===== INPUT DATA

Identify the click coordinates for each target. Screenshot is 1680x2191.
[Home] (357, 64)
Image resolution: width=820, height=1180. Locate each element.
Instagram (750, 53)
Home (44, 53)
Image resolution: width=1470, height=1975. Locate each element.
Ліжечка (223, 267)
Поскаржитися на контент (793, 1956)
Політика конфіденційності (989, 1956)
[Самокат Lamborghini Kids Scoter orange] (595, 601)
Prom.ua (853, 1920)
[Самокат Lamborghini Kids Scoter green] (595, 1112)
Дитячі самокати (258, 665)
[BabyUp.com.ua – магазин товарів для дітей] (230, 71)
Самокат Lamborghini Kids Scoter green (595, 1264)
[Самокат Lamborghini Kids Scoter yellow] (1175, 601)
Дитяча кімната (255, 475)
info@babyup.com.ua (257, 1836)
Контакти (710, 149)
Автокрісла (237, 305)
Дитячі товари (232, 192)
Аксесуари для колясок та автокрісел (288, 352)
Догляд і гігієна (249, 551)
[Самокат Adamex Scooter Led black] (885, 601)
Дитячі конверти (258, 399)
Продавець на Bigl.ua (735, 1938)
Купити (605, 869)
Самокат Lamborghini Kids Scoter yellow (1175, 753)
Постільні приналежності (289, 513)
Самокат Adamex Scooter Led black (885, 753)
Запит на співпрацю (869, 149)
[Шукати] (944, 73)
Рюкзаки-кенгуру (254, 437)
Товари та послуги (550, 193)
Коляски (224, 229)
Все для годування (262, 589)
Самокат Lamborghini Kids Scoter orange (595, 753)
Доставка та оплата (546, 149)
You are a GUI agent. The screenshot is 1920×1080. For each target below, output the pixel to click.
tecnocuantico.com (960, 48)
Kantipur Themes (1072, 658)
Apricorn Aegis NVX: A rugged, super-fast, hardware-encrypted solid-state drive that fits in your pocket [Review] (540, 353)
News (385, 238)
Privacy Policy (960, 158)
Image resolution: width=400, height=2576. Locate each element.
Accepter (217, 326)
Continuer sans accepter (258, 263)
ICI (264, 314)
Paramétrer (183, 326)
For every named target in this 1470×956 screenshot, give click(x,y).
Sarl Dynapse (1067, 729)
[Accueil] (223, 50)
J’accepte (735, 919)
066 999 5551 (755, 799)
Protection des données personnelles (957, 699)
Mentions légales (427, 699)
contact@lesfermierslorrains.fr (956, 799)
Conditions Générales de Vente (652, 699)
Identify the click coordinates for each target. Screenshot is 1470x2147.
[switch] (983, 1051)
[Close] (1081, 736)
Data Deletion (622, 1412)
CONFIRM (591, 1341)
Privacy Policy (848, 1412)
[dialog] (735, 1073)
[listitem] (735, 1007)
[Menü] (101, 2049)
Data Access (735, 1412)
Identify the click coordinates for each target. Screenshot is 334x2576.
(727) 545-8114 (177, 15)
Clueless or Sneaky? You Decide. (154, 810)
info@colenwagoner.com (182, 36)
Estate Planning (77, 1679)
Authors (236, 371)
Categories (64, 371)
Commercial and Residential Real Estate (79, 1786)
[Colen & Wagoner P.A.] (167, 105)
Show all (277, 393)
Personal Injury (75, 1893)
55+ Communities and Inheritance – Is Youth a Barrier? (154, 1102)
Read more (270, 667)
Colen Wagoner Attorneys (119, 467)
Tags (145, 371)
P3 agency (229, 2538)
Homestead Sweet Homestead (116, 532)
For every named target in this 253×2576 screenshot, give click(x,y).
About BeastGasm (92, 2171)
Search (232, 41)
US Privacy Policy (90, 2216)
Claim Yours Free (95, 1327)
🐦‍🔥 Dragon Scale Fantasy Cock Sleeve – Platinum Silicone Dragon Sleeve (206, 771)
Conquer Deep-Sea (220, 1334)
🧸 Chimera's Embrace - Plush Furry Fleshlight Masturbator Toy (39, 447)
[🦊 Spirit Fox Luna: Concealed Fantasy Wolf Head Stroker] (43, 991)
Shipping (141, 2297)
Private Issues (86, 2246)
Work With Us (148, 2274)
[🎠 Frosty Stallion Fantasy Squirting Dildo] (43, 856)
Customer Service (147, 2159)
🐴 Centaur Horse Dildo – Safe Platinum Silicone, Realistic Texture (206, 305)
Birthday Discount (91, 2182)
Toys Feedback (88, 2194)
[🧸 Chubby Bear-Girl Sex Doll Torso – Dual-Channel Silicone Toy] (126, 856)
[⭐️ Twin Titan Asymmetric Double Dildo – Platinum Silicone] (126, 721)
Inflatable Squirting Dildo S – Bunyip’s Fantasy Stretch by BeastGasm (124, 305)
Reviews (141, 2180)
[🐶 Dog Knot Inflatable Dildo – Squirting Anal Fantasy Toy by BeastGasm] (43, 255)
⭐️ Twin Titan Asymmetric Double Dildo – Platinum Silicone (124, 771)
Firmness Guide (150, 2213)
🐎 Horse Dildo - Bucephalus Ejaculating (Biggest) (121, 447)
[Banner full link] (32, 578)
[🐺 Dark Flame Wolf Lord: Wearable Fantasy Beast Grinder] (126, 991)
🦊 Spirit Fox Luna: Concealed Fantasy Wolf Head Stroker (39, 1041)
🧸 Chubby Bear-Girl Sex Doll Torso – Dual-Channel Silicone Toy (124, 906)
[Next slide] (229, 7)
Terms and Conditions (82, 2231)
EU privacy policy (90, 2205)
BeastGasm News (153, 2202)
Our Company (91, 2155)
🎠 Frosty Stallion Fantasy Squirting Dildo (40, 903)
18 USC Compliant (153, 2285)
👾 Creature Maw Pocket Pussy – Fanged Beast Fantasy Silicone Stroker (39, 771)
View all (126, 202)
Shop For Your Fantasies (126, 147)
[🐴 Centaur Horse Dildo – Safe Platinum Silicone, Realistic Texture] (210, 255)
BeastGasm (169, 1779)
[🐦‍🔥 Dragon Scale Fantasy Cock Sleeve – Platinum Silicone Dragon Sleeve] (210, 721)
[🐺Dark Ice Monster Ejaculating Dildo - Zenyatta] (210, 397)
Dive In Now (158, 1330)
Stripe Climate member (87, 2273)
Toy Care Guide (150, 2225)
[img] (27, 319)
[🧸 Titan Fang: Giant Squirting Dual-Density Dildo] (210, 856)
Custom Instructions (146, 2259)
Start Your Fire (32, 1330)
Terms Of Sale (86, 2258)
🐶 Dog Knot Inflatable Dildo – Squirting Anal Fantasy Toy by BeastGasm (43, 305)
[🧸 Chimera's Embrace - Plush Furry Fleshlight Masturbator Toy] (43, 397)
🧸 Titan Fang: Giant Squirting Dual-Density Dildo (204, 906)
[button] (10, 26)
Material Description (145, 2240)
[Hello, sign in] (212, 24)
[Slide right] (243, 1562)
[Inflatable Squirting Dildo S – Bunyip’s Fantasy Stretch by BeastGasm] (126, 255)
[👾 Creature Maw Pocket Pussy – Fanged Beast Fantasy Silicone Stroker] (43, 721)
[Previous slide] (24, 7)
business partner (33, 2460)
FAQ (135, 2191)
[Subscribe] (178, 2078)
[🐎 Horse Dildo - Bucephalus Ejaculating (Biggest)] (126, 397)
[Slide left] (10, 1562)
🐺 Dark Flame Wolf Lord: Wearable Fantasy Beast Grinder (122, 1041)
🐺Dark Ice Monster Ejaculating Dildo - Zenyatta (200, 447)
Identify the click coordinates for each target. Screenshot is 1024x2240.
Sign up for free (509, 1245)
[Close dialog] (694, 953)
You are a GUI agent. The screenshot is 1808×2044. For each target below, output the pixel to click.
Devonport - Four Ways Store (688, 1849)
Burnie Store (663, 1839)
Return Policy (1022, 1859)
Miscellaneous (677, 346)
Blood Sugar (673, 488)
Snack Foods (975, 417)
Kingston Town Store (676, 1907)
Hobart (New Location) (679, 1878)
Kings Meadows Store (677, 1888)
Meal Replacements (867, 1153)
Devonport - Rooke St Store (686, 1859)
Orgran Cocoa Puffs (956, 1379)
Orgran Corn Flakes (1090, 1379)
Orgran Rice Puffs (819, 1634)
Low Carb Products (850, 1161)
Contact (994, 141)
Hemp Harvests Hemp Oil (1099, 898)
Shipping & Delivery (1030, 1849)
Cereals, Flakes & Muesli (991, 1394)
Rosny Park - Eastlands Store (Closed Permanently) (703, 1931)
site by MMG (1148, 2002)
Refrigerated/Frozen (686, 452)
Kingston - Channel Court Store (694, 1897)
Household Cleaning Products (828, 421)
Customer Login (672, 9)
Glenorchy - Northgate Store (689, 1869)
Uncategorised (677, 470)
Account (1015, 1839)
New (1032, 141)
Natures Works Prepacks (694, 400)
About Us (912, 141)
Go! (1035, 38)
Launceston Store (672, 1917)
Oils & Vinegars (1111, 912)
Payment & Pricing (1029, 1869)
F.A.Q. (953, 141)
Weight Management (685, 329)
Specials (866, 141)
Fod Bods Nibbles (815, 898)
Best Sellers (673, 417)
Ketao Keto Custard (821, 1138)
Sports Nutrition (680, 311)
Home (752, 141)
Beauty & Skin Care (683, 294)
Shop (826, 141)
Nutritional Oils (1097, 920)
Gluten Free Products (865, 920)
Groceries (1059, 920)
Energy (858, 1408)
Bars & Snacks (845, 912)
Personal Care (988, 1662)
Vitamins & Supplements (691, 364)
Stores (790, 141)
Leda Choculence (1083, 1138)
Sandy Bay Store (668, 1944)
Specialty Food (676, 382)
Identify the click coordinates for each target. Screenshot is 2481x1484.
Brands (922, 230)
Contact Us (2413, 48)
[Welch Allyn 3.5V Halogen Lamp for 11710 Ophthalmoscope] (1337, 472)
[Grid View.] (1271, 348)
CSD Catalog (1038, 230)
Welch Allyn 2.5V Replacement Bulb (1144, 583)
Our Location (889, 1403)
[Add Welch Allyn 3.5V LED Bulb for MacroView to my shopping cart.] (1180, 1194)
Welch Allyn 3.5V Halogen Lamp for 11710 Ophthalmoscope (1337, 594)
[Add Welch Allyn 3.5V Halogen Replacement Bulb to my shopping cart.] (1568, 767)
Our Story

==========

PROBLEM TO SOLVE. Output the lines above exactly, but only those between the line holding "Аксесуари для колясок" and the line holding "Доставка та оплата (546, 149)", inclusive.

SOLUTION TO THE EXERCISE.
Аксесуари для колясок та автокрісел (288, 352)
Догляд і гігієна (249, 551)
[Самокат Adamex Scooter Led black] (885, 601)
Дитячі конверти (258, 399)
Продавець на Bigl.ua (735, 1938)
Купити (605, 869)
Самокат Lamborghini Kids Scoter yellow (1175, 753)
Постільні приналежності (289, 513)
Самокат Adamex Scooter Led black (885, 753)
Запит на співпрацю (869, 149)
[Шукати] (944, 73)
Рюкзаки-кенгуру (254, 437)
Товари та послуги (550, 193)
Коляски (224, 229)
Все для годування (262, 589)
Самокат Lamborghini Kids Scoter orange (595, 753)
Доставка та оплата (546, 149)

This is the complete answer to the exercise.